Probably not, unless a specific downstream system requires it. Adobe Flash Player reached end of life on December 31, 2020, and no modern browser plays FLV natively. The legitimate reasons to convert to FLV today are: feeding a still-running RTMP server, importing into Adobe Animate, populating a legacy LMS that expects .flv, or maintaining consistency with an existing FLV archive. For everything else — sharing, web embedding, social uploads — convert WMV to MP4 or WebM instead.

Will the output FLV play in my browser?

Not directly. All major browsers (Chrome, Firefox, Edge, Safari) removed Flash support in late 2020 / early 2021, and <video> elements do not recognize the video/x-flv MIME type. To play an FLV file you need VLC, MPV, an FFmpeg-based decoder, an RTMP-aware streaming server, or a desktop tool like K-Lite Codec Pack with Media Player Classic. If you need browser playback, pick MP4 instead.

What codec does the resulting FLV use?

By default, xconvert encodes the FLV video stream as H.264 (AVC) and the audio as AAC. H.264-in-FLV requires Flash Player 9 Update 3 (December 2007) or any modern FFmpeg-based decoder. If you specifically need a Spark/VP6 FLV for a Flash 6/7 player, you'll need a desktop encoder — most online tools, including this one, target the H.264 profile because it matches the quality and bitrate of modern MP4 output.

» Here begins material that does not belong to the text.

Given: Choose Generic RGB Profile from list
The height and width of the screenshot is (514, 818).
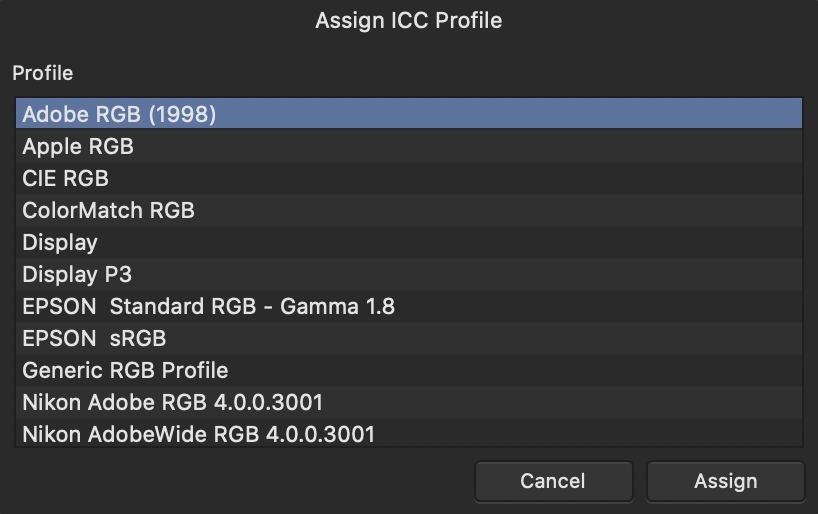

Why is the FLV smaller (or larger) than the source WMV?

Because the codecs differ. A WMV file commonly uses WMV3 or VC-1; an FLV typically uses H.264. H.264 compresses 15-30% more efficiently than WMV3 at the same visual quality, so a WMV→FLV conversion with default settings usually shrinks the file by roughly that margin. If you raise the bitrate, switch to a lossless-leaning preset, or upscale, the output can end up larger.

Can I keep the original WMV resolution and bitrate?

Yes. In Video resolution, choose "Keep original" to preserve the source dimensions. In File Compression, pick "Constant Quality" with a Very High preset to closely match the source bitrate. The resulting FLV will be visually near-identical to the WMV, though some quality is always lost when transcoding between two different codecs.

Does conversion happen in my browser or on a server?

Your file uploads over HTTPS to xconvert's processing edge, runs through FFmpeg there, and the result is returned to your browser. Source and output files are auto-deleted shortly after the session ends. Nothing is shared, sold, or indexed. If you'd rather process locally, FFmpeg's command line equivalent is ffmpeg -i input.wmv -c:v libx264 -c:a aac output.flv.

Will subtitles, chapters, or DRM transfer from WMV to FLV?

No. FLV has no chapter or subtitle structure — it only carries video, audio, and freeform metadata tags. Any soft-subtitle stream or ASF script command in the source WMV is dropped during conversion. If the source WMV is DRM-protected (PlayReady, Windows Media DRM), it cannot be re-encoded — the file must be DRM-free.

What's the file size limit for free conversions?

xconvert's free tier handles single uploads up to roughly 1 GB; larger files require an account. Most 1080p WMV files under 30 minutes fit well within the free limit. For batches, the total queue is processed sequentially and there is no daily file-count cap.

Can I convert FLV back to WMV, or to MP4 later?

Yes. xconvert offers FLV to WMV for the reverse direction, FLV to MP4 to modernize for web playback, and FLV to MOV for editing in Final Cut or QuickTime-aware tools. Round-tripping always loses a small amount of quality, so when possible keep an unencoded copy of the original WMV.